Medical topics have been covered by newspapers for decades, but the nature of that coverage has changed over time. New techniques such as the spinal anesthetics described below were considered newsworthy at the time these two articles were published in 1909 and 1931. But when was the last time you saw a spinal anesthesia covered in the news?
Spectacular achievements--transplants, gene therapy, robot surgery, new drugs--always get coverage until they become common or don't fulfill the initial enthusiasm. Other coverage is often devoted to children, adult local residents or various stripes of celebrities fighting cancer, etc.
I don't know when the Huntsville Times began including these lists, or how long they lasted. Today this publication would contain many violations of HIPAA and general privacy concerns unless the patients or parents gave permission for such use. Perhaps the hospital did obtain such permission then.
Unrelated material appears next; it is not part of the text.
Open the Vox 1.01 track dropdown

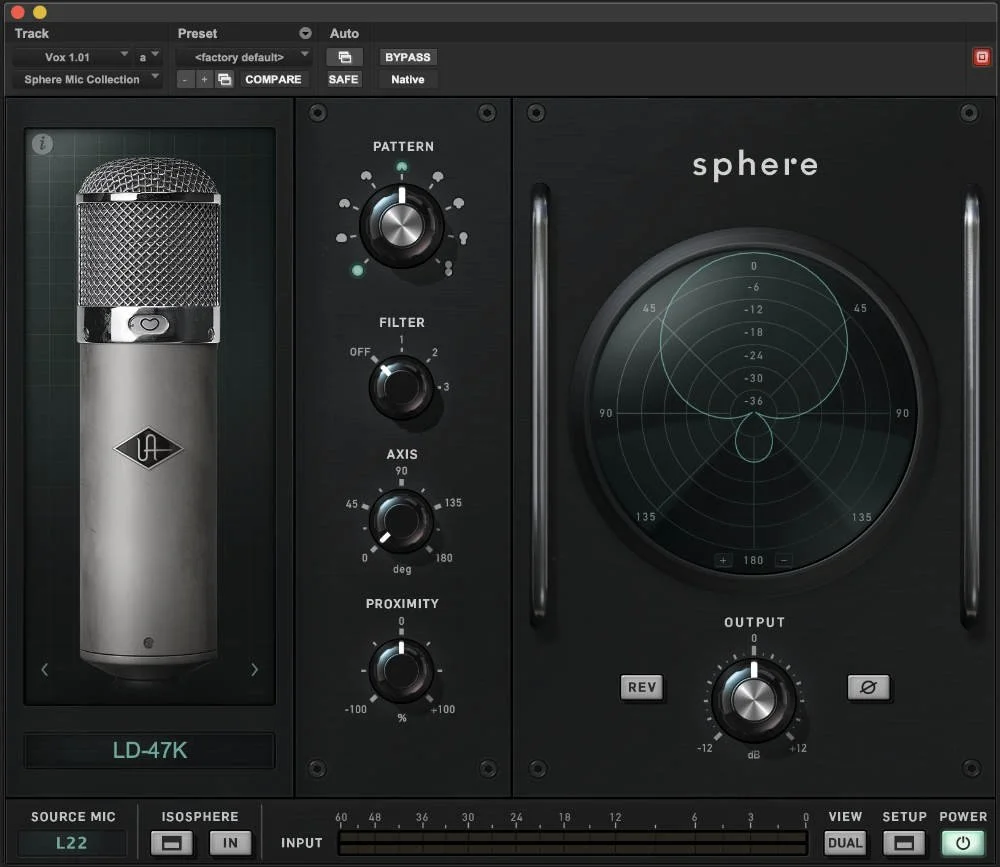tap(85, 56)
At the end of the Huntsville Hospital listing "Discharged" patients are four designated as "Colored". Presumably the facility was still segregated in 1958, with a ward or floor for black patients. That practice pretty much ended nationwide in 1965 when the law creating MEDICARE required hospitals to end racial discrimination in order to receive federal funds.
Huntsville Hospital opened June 8, 1926; this postcard is from the 1930s. Two new wings were added in 1956-57. The book by Goldsmith and Fulton mentioned above has an extensive history of this hospital.